[ed. note: apparently, this lesson is a hard one to learn, since I was talking about it back in mid-November, Current ‘scope… rescue myself?]
When I call myself a ‘hero’, I’m not saying I’m better than anyone else. I’m really just acknowledging that I have a very strong need, drive, obsession with solving the problems of others. I want to make things better, I want people to be happy. I want to deliver solutions, that’s a big reason I’m in software development. There are big differences between software and people though, and though I can fix software, I can’t fix people. I’m beginning to see that even if I contributed something to someone’s non-software solution in the past, the real fixing came from within them. I don’t have the power to fix other people, as much as I might want to.
This is something I need to repeat to myself, like a mantra: I don’t, and can’t, solve other people’s problems. Whatever I have done in the past has been at best a positive contribution to that person’s effort to solve their own problems.
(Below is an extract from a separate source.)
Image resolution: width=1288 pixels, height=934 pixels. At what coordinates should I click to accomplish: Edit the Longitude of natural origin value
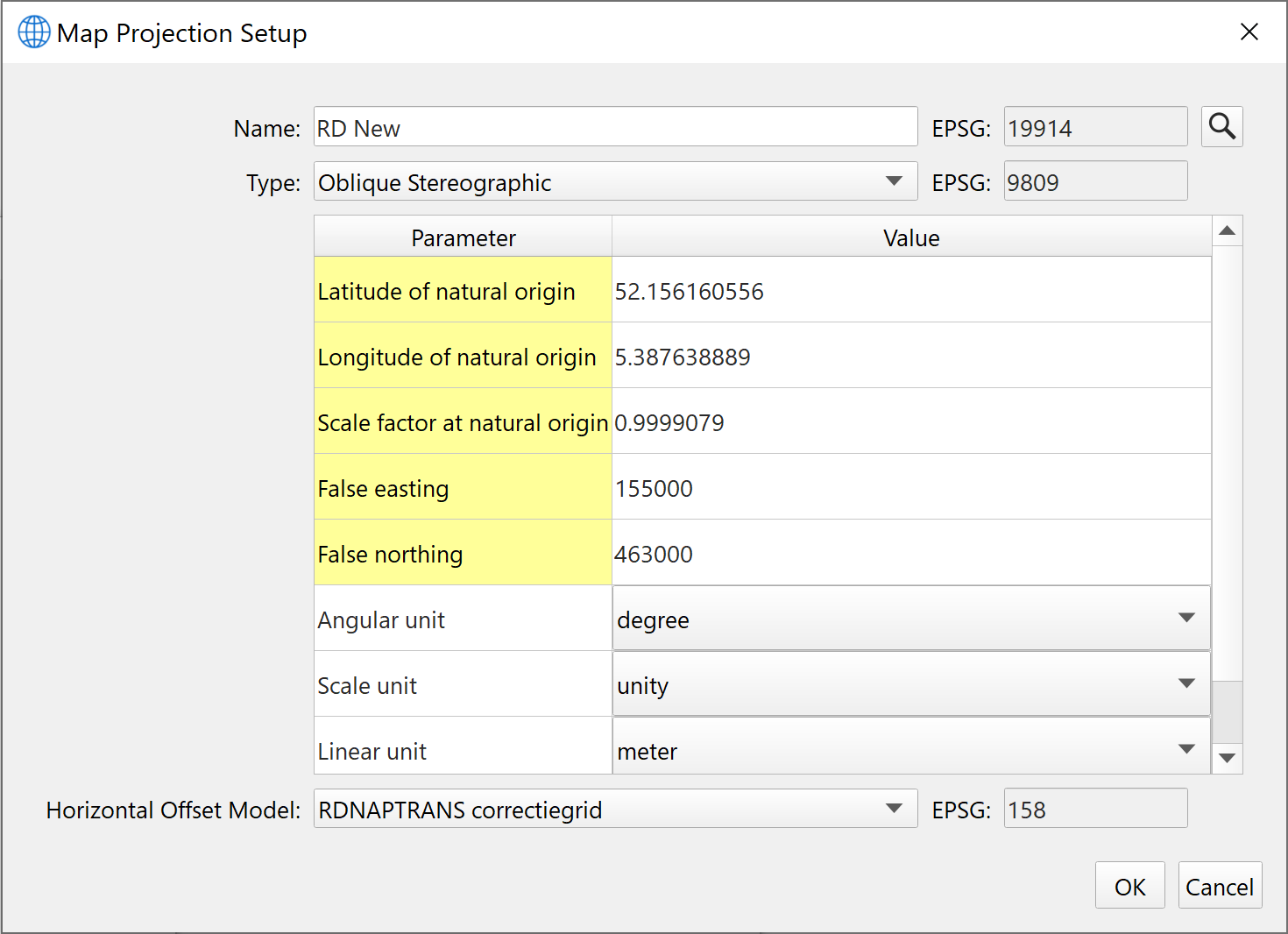[x=909, y=357]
I realize to some of you, all of this is very obvious and you’re yawning and wondering why I’m making such a bit deal out of it. Well, that’s cuz it hasn’t always been so obvious to me. I have a tendency to get wrapped up in other people’s stuff to the point that I neglect my own. I guess the prospect of digging in and solving my own deeply held and protected problems isn’t as exciting to me, or maybe it’s because they’re mine, they are just that much harder to solve. And, hey, you don’t get a ticker tape parade for cleaning up your own inner shit. I like being able to think of myself as a hero, as a rescuer, as a problem solver. So this process of letting that go is painful and difficult. I’m trying to figure out life as a former white knight. I have post-hero syndrome.
I’ve come to believe that my true work is to save me, to rescue me and deal with my issues so that I can be more helpful to others while they solve their problems. I have been pushing aside my stuff, because the stuff everyone else is dealing with is so much bigger. My stuff looks minor, and so I’ve been ignoring it. And, truthfully, I’ve been feeling guilty about not having bigger issues, since the people around me are going through truly life and death challenges. My stuff is so minor, surely the best course is to save that for later and pour my efforts into others, right? To a point, until the point at which my health (physical, emotional, mental) begins to suffer.
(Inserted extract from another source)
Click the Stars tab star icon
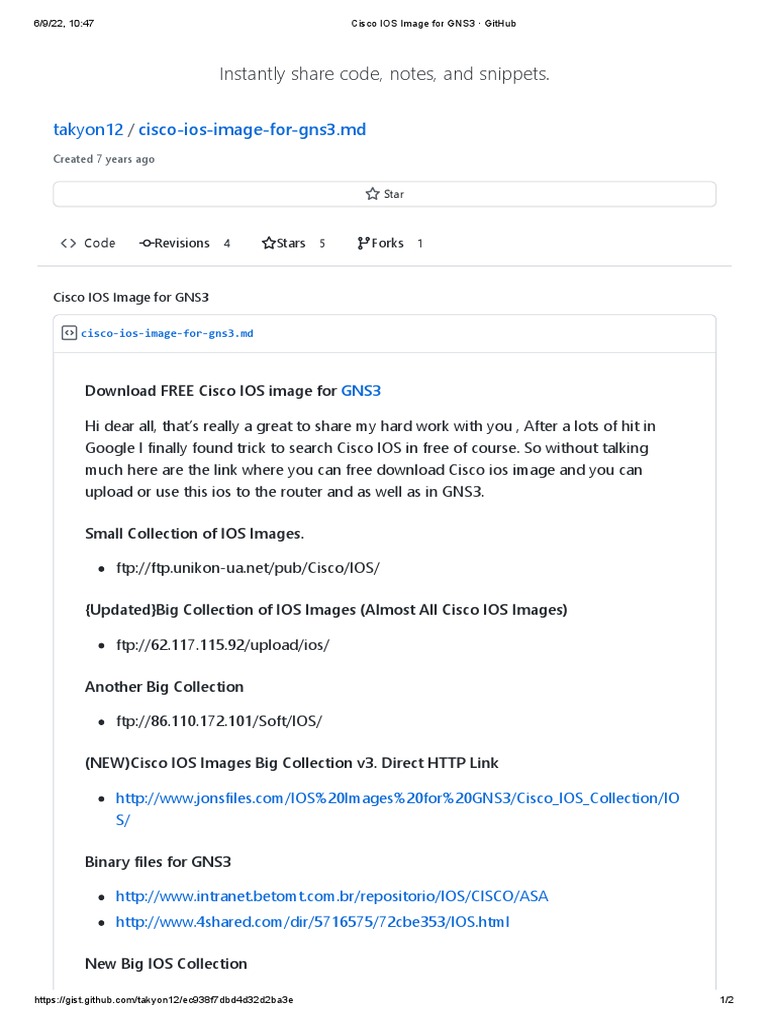 point(268,243)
And I haven’t been feeling super healthy lately. I’m overweight, my right knee has been hurting when I walk, my lower back aches far too much, I’m having trouble with my energy levels and I feel tense, tight and uncomfortable. I am not feeling sexy and powerful. I’m not feeling strong and light and ready to take on the world. I feel heavy and ground-bound and slow and depressed. So if I’m going to do something to fix myself, clearly I need to deal with my physical well-being. The hope is that giving my physical body some attention will help me untangle my emotional body.
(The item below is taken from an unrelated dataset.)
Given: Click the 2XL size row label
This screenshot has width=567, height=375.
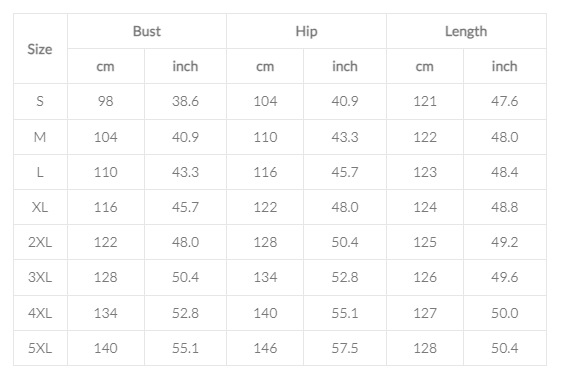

All in all, I’ve been avoiding the job of fixing myself while simultaneously wallowing in my shit for most of the year. I’m really good at giving myself other top priorities: Write more! Reach out to friends more! Find new friends! You need sex! You should learn a completely new skill! You need chocolate! You need more sleep! What I really need more of is a better self-image. What I need is to be realistic about what I can and cannot do. What I need is… well, I’m gonna work on that list. I’m going to visualize myself as lighter, happier, more energetic, sexier, cockier and work toward that self-image. I’m not doing anyone any good in my current state.
Thank you all for your positive energy and good thoughts. I do hear you and I do feel it.